──────── Dataset content
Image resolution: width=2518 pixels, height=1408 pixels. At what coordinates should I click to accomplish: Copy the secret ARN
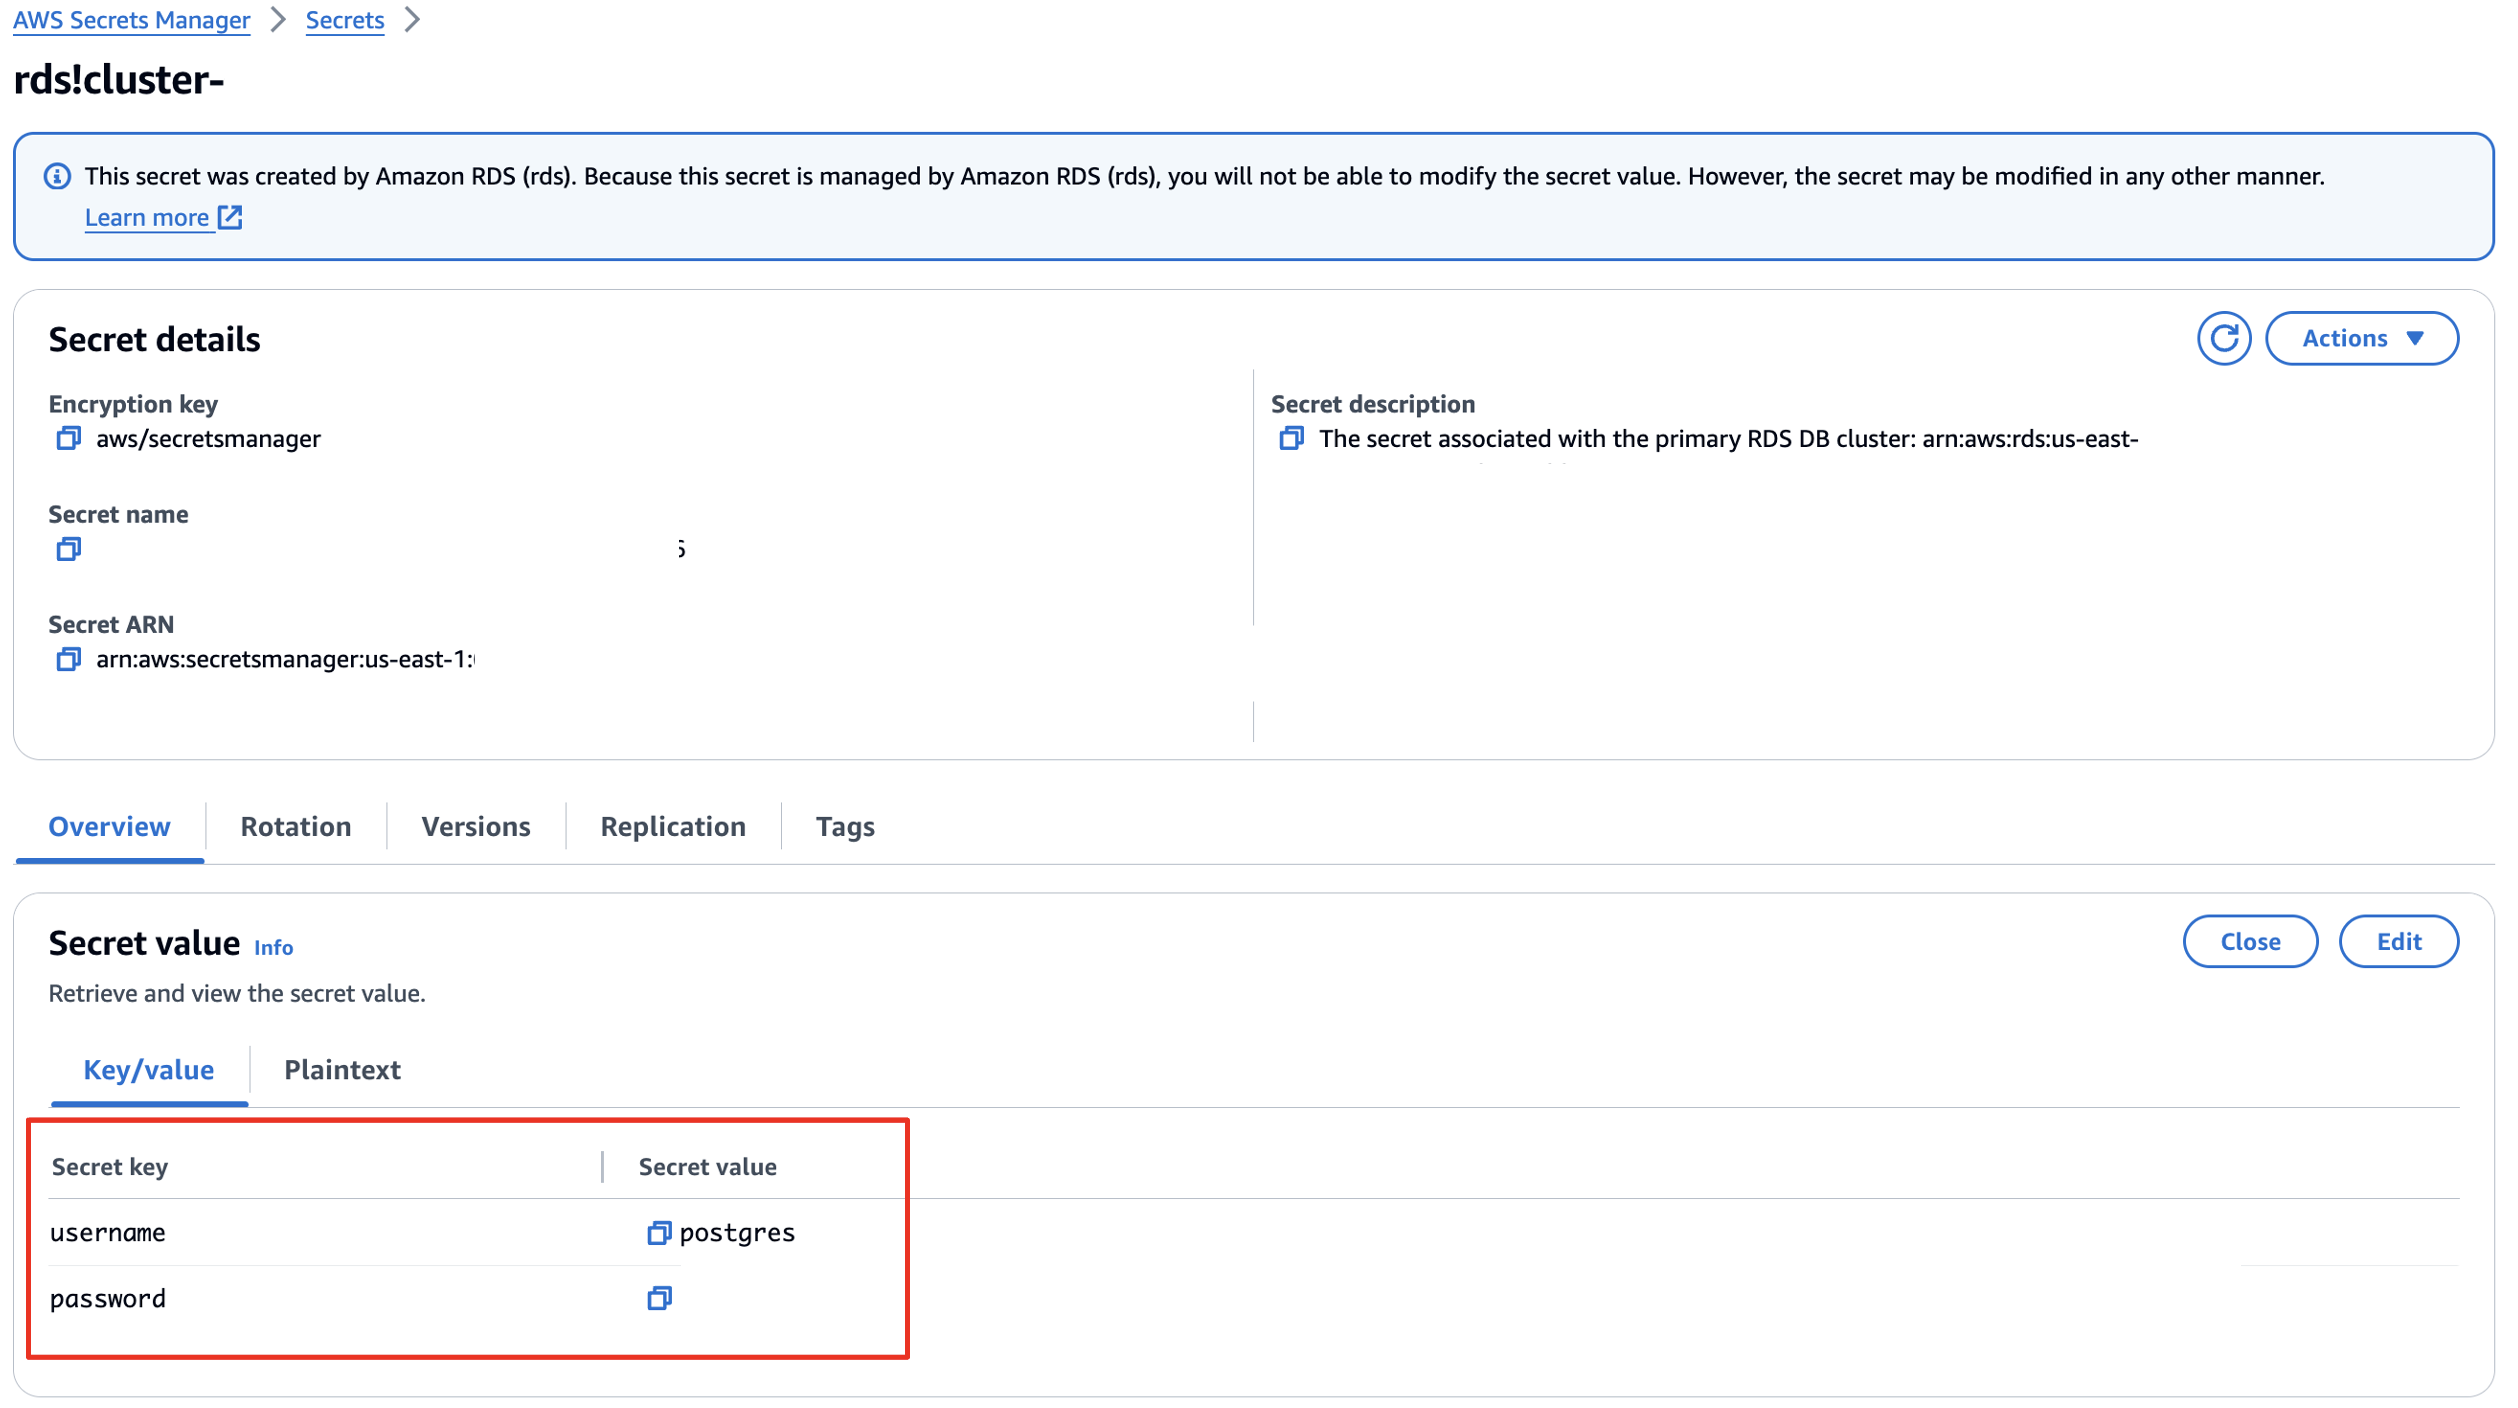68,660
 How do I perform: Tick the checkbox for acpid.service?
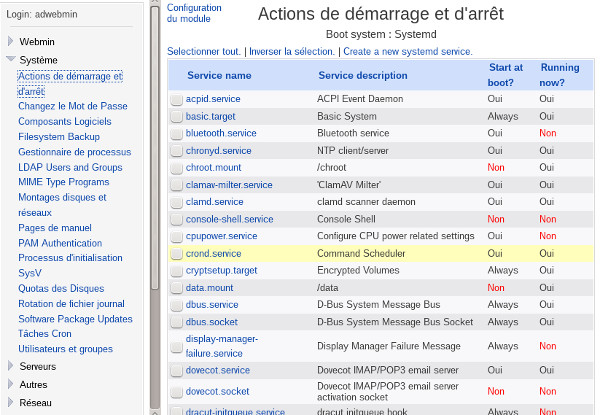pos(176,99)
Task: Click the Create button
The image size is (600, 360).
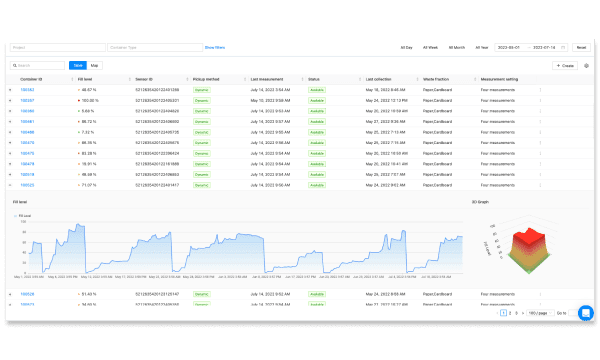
────────────────
What needs to be done: Extract every line of text from the data above, word for word, and omit the pictures from your answer.

Answer to this problem:
Image resolution: width=2518 pixels, height=1408 pixels. At what coordinates should I click to accomplish: Copy the secret ARN
68,660
 How do I perform: Tick the checkbox for acpid.service?
pos(176,99)
Task: Click the Create button
The image size is (600, 360).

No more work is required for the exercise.